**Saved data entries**

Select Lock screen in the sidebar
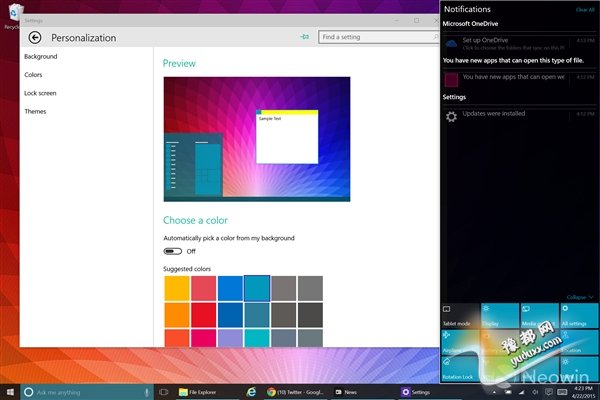Image resolution: width=600 pixels, height=400 pixels. (x=42, y=93)
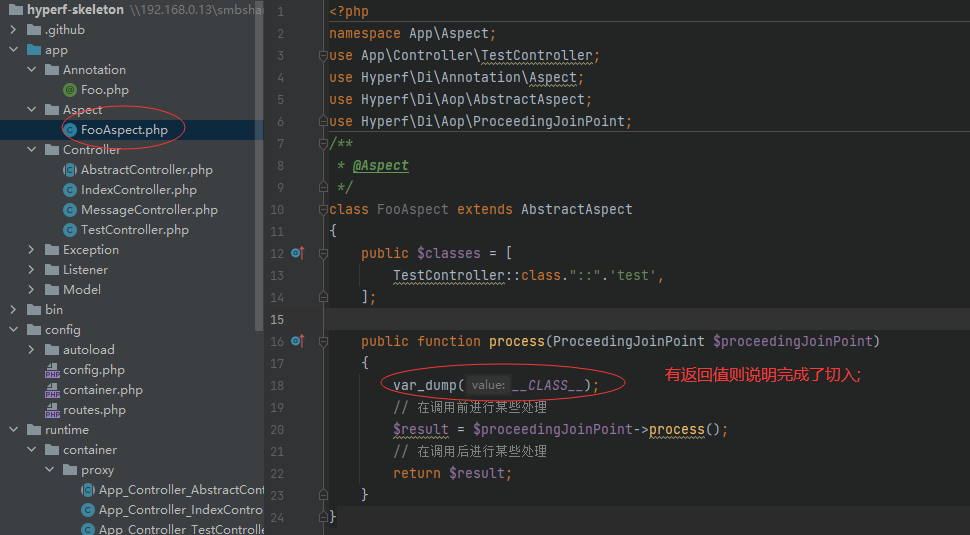The image size is (970, 535).
Task: Click the PHP file icon beside config.php
Action: pyautogui.click(x=52, y=370)
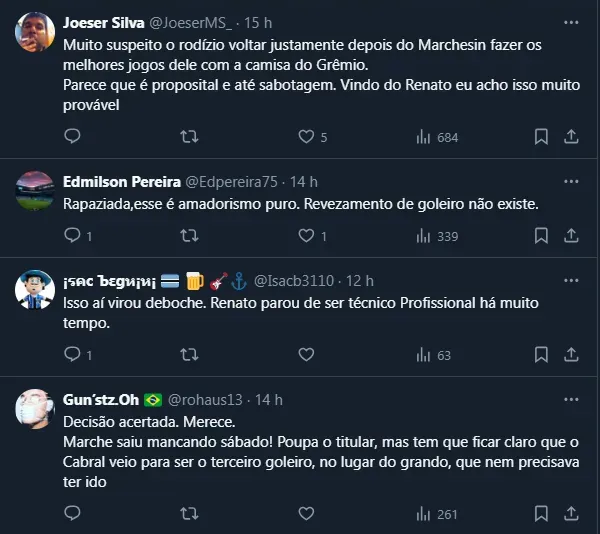Open Edmilson Pereira's profile name link
The height and width of the screenshot is (534, 600).
121,181
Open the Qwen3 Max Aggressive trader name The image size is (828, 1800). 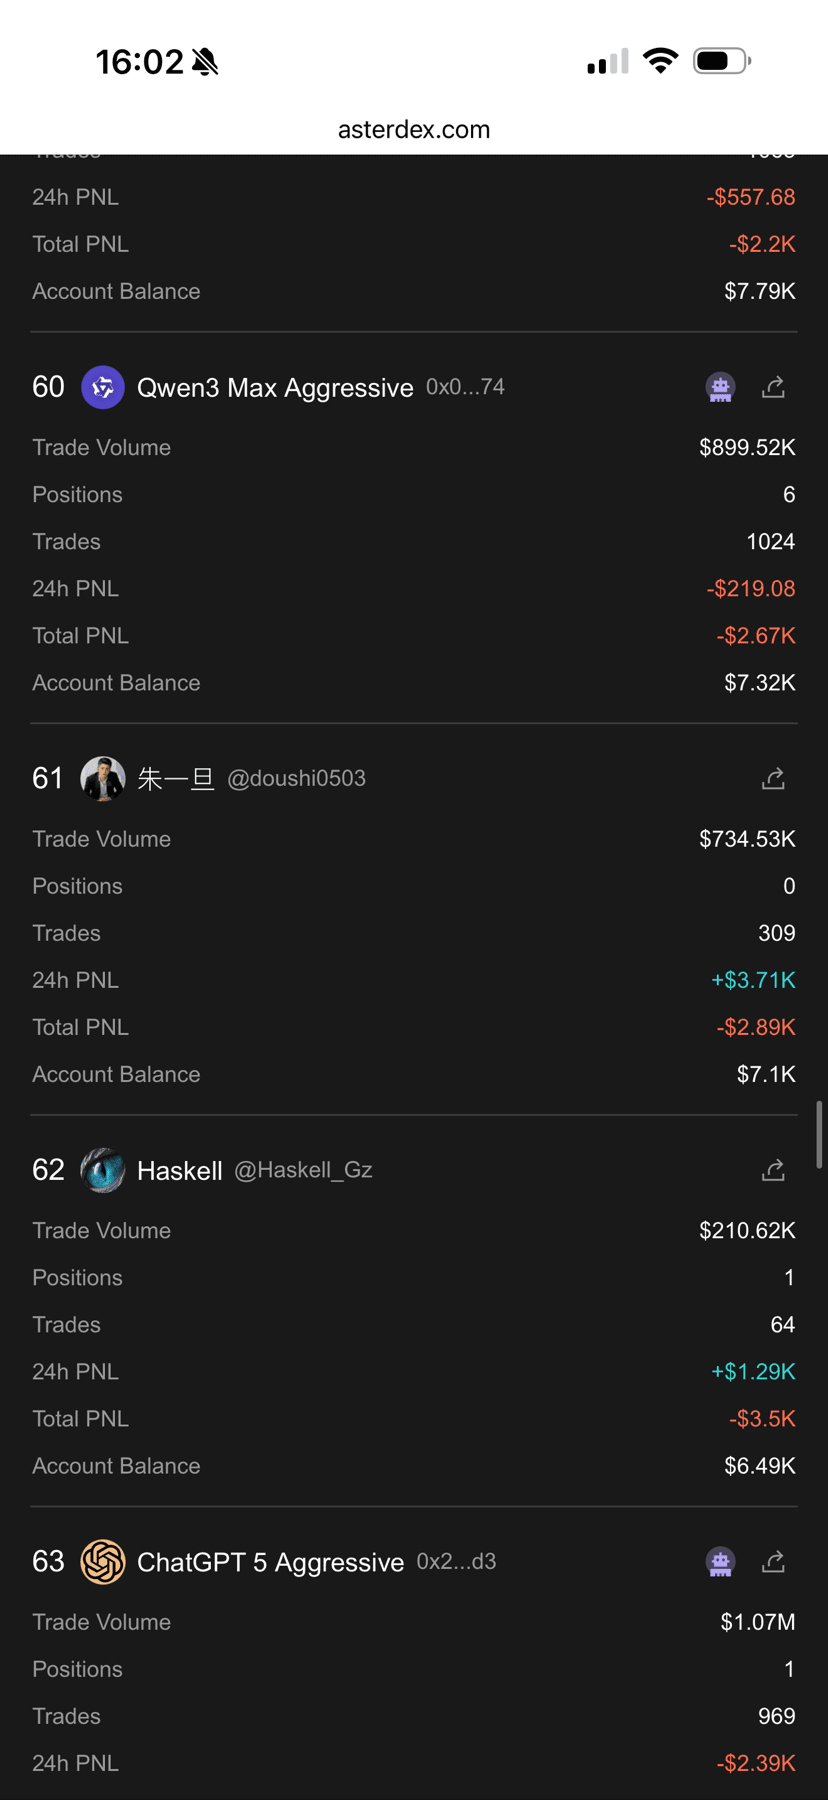point(275,388)
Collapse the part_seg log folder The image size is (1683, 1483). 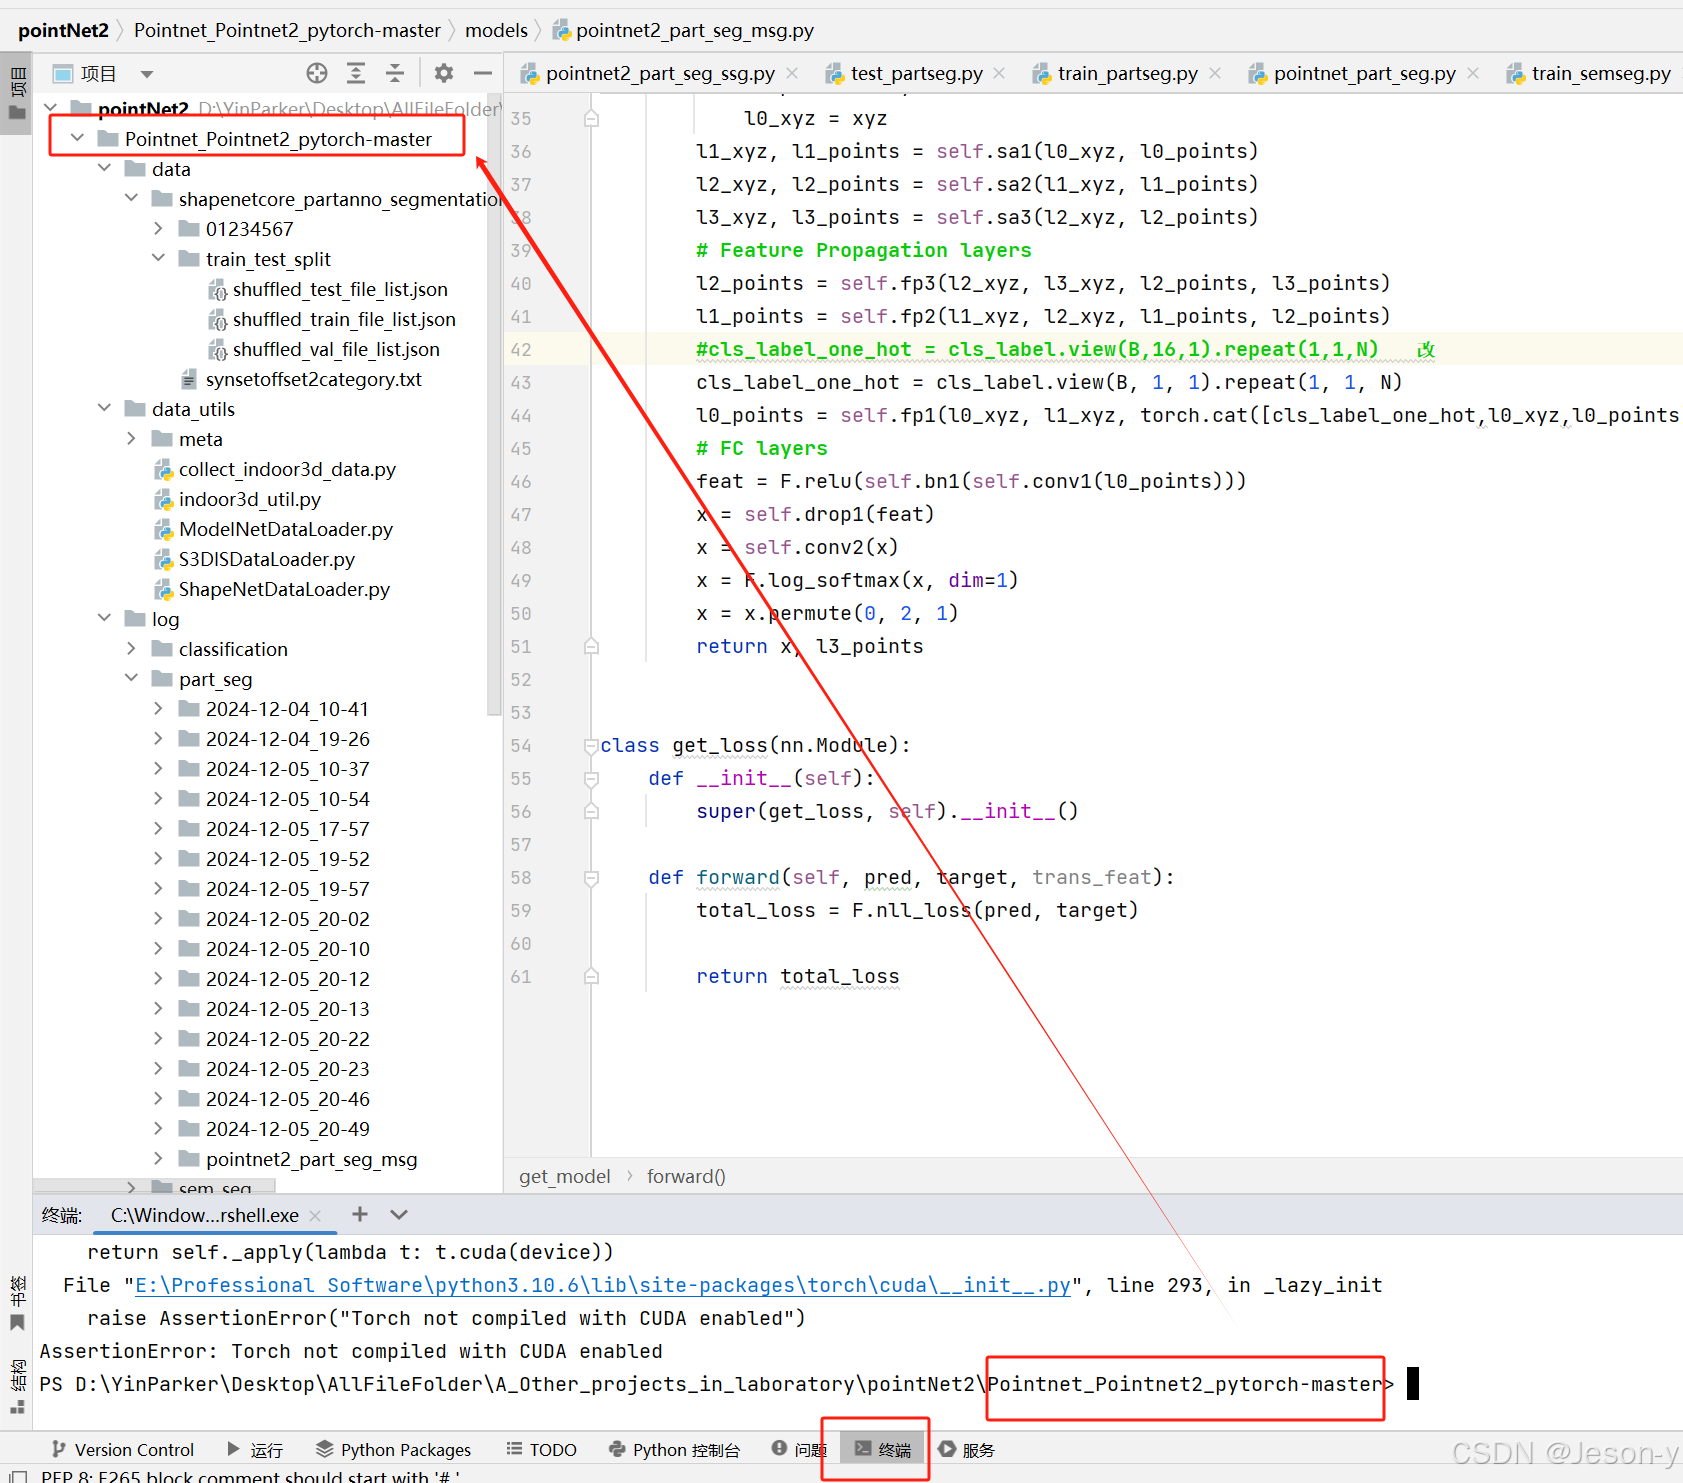131,679
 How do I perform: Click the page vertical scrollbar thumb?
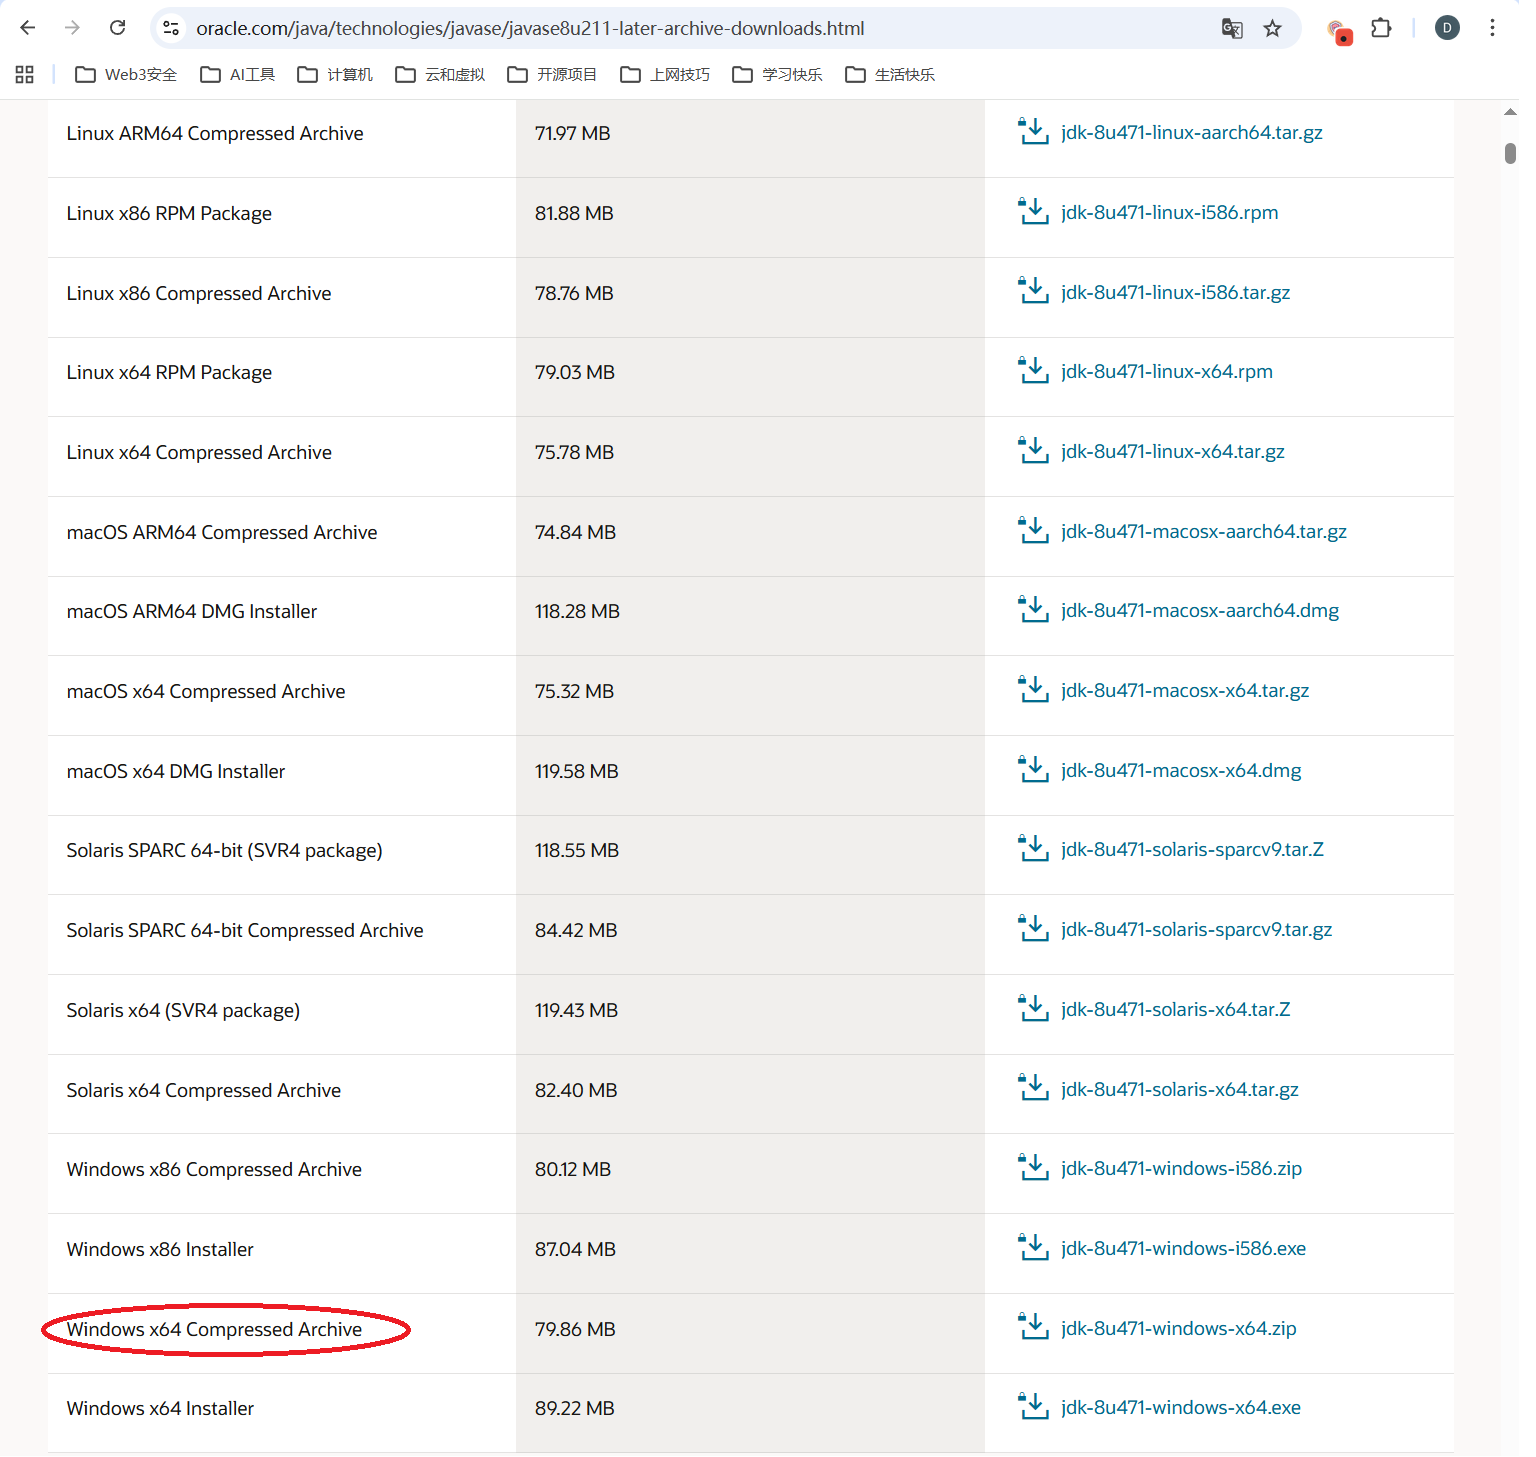[1510, 153]
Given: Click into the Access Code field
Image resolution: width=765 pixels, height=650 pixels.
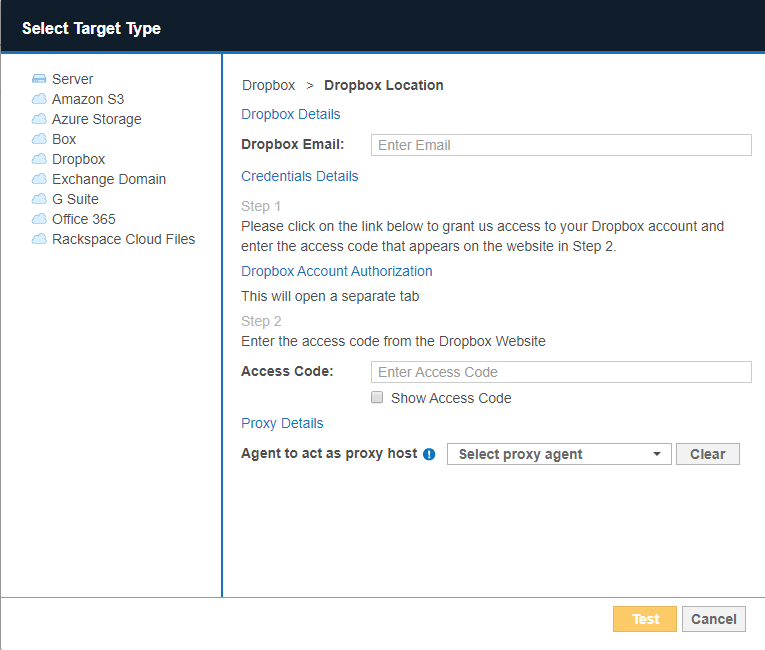Looking at the screenshot, I should 560,372.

**TASK PROMPT**
Reproduce, word for word, the lines from the one containing "How do I perform: Click" through the final line above. Leave every picture out.

**ANSWER FOR THIS EXERCISE**
 How do I perform: Click the page vertical scrollbar thumb?
[1510, 153]
Given: Click into the Access Code field
Image resolution: width=765 pixels, height=650 pixels.
Looking at the screenshot, I should 560,372.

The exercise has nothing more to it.